Word and element pointing entries
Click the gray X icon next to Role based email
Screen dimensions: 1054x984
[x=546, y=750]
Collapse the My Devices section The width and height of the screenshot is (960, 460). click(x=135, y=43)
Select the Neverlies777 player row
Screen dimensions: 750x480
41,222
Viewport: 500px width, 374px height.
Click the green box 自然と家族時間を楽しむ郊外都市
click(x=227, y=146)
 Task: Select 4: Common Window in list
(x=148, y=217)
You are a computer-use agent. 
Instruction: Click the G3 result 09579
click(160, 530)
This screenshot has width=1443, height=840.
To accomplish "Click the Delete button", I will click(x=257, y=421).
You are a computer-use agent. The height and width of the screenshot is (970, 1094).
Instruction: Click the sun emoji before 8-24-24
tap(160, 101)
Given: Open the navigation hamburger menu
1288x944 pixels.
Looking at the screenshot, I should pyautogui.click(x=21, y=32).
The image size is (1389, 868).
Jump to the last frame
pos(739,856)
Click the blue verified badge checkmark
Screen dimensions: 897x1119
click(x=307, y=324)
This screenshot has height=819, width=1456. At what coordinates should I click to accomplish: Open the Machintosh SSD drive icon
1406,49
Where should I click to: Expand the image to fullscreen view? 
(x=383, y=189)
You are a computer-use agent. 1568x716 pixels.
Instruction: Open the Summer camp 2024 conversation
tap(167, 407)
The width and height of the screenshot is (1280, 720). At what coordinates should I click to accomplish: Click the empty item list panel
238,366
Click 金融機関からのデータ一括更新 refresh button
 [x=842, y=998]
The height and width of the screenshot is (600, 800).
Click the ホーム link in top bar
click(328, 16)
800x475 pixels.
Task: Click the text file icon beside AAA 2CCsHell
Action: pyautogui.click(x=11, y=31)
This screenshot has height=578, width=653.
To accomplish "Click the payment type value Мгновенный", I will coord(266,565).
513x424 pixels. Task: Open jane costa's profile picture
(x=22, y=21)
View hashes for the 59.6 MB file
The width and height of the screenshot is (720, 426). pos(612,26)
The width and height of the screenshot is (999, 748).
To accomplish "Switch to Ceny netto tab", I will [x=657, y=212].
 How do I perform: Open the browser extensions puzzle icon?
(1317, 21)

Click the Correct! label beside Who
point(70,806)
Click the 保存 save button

WHAT YOU ARE ASKED TO DO – Output the items from the start through the line containing "click(160, 530)" as a JSON list of strings, with one string per line and blank lines omitted.

ANSWER TO THE PROBLEM –
[
  "Click the gray X icon next to Role based email",
  "Screen dimensions: 1054x984",
  "[x=546, y=750]",
  "Collapse the My Devices section The width and height of the screenshot is (960, 460). click(x=135, y=43)",
  "Select the Neverlies777 player row",
  "Screen dimensions: 750x480",
  "41,222",
  "Viewport: 500px width, 374px height.",
  "Click the green box 自然と家族時間を楽しむ郊外都市",
  "click(x=227, y=146)",
  " Task: Select 4: Common Window in list",
  "(x=148, y=217)",
  "You are a computer-use agent. ",
  "Instruction: Click the G3 result 09579",
  "click(160, 530)"
]